--- Goal of the exercise ---
Give back exactly the stretch of data below from the line holding "Qualifications for editing" through the line holding "Contact Us (327, 2249)", both ends included, and leave the remaining lines out.

--- Dataset ---

◇ ◇ ◇

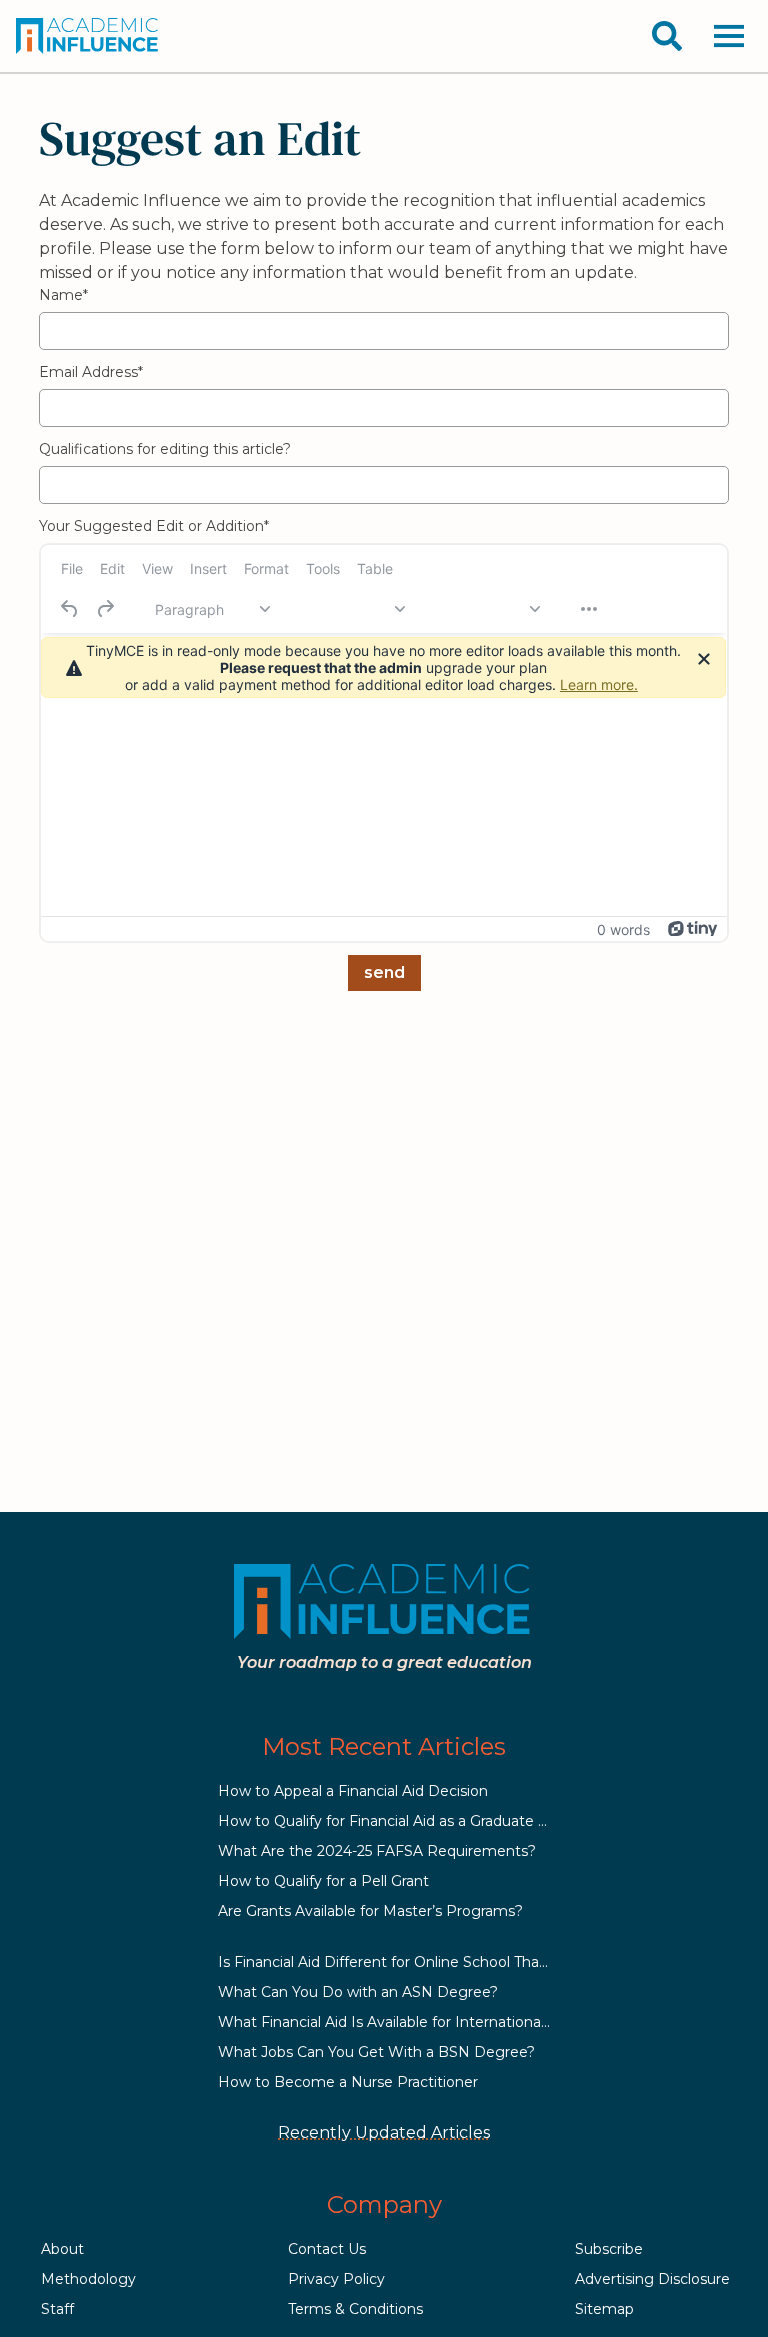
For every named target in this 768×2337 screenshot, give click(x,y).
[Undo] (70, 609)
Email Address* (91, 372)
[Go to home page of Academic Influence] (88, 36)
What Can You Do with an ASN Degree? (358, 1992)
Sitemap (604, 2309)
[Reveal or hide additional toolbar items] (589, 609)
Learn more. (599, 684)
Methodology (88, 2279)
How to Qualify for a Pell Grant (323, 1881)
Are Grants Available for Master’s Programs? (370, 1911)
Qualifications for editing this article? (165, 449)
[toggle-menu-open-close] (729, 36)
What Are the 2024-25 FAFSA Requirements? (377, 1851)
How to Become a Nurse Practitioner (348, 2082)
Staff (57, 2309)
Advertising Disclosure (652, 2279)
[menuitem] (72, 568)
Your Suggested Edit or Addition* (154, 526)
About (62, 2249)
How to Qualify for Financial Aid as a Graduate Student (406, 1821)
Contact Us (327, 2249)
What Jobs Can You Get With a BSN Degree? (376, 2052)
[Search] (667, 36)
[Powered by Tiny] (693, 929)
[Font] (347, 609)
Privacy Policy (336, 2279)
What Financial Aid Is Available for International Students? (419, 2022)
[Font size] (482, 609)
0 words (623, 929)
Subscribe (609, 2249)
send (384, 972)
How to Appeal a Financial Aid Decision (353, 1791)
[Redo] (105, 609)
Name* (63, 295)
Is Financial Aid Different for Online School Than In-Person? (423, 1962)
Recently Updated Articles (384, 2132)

◇ ◇ ◇

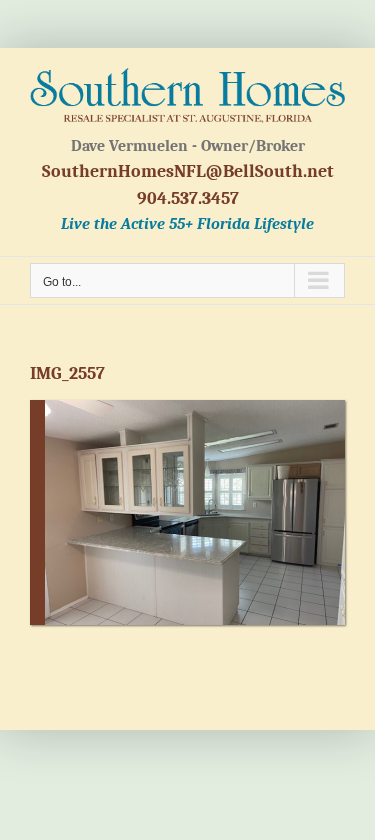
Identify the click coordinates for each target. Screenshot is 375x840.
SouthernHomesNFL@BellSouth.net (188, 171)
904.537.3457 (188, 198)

◇ ◇ ◇

--- The answer ---
Qualifications for editing this article? (165, 449)
[toggle-menu-open-close] (729, 36)
What Are the 2024-25 FAFSA Requirements? (377, 1851)
How to Become a Nurse Practitioner (348, 2082)
Staff (57, 2309)
Advertising Disclosure (652, 2279)
[menuitem] (72, 568)
Your Suggested Edit or Addition* (154, 526)
About (62, 2249)
How to Qualify for Financial Aid as a Graduate Student (406, 1821)
Contact Us (327, 2249)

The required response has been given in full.